Feature: "Encyclopedic" kit eyes helping Hong Kong students dream bigger with Belt and Road

Source: Xinhua

Editor: huaxia

2022-08-24 19:43:00

HONG KONG, Aug. 24 (Xinhua) -- It struck Fion Yau as a curious fact that her 12-year-old son knew too little about the Belt and Road, a centerpiece of her career over the past four years.

"My son knows that mommy works for a Belt and Road organization, but can't tell what the buzzword exactly means," said Yau, general office director of the Hong Kong Belt and Road General Chamber of Commerce.

Yau has been busy connecting elites from industrial, commercial, and professional sectors across Hong Kong, Macao, and Taiwan to assist in their business developments along the countries and regions of the Belt and Road. Over the past year, she participated in a somewhat unusual project aiming to connect the initiative not with business people, but with Hong Kong children and teenagers.

After five months of material gathering and at least six rounds of well-advised revisions, now the chamber is adding the finishing touches to a new teaching kit designed for Hong Kong's primary and secondary schools to offer what she called an "encyclopedic" knowledge of the epoch-making initiative.

The kit has three versions: primary, junior secondary, and senior secondary. Each version has seven main chapters, with topics ranging from the Belt and Road's origin to its direct relations with Hong Kong.

The primary version features more lively graphics and more content in the "aerospace dream" part to appeal to kids, hoping to inspire their interest in the building of the Belt and Road space information corridor and future participation in the country's space undertakings.

The senior secondary version, more centered on political and economic questions, has more than 110 pages and covers trending topics about the Belt and Road. Short-video and knowledge quiz contests will be organized to galvanize students' interest in this topic.
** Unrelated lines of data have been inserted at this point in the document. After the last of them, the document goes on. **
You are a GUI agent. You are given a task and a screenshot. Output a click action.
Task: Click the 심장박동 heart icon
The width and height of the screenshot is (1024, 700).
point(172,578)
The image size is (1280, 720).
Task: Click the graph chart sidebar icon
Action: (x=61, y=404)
"What we are trying to do is kindling a little dream about the Belt and Road, with the belief that one day it will grow into something much bigger," said the chamber.

Set to be launched in some 50 Hong Kong schools in September based on "first-come, first-served" voluntary applications, the books are aimed to help teachers better interpret to the students what opportunities the initiative will bring to Hong Kong and to them, with vivid cases of Hong Kong's successful participation in the initiative.

Peter Lam, chairman of the chamber, said Hong Kong is in a unique position and has special advantages in contributing to the Belt and Road Initiative, and he hopes that the teaching kit can help Hong Kong's young people get a share of the "dividends of the era".

Hong Kong can continue to promote regional collaboration and further develop high-end and high-value-added professional services to better perform as the functional platform for the Belt and Road.

"We want to show the students that they have more career choices than being a doctor, a lawyer, or an engineer," said the chamber. "The Belt and Road has offered them a much bigger stage, and their first step to capturing the opportunities should be learning to understand the bigger picture."

This year marks the nine-year anniversary of the Belt and Road Initiative and the 25th anniversary of Hong Kong's return to the motherland. Hong Kong is in a new stage of transitioning from chaos to order and to greater prosperity.

The chamber's project, which was rolled out on Aug. 16, has already been warmly embraced by a dozen of schools, mirroring a shift in Hong Kong.

Compilation of the books won support from Hong Kong business communities, Belt and Road scholars, and the State Information Center, which provided data support. With further revisions to be based on the feedback from front-line teachers and students, the chamber expects to introduce the kit to more schools in Hong Kong.

"The initiative is much more about infrastructure," Yau said. "Now I have more Belt and Road stories to share with my son."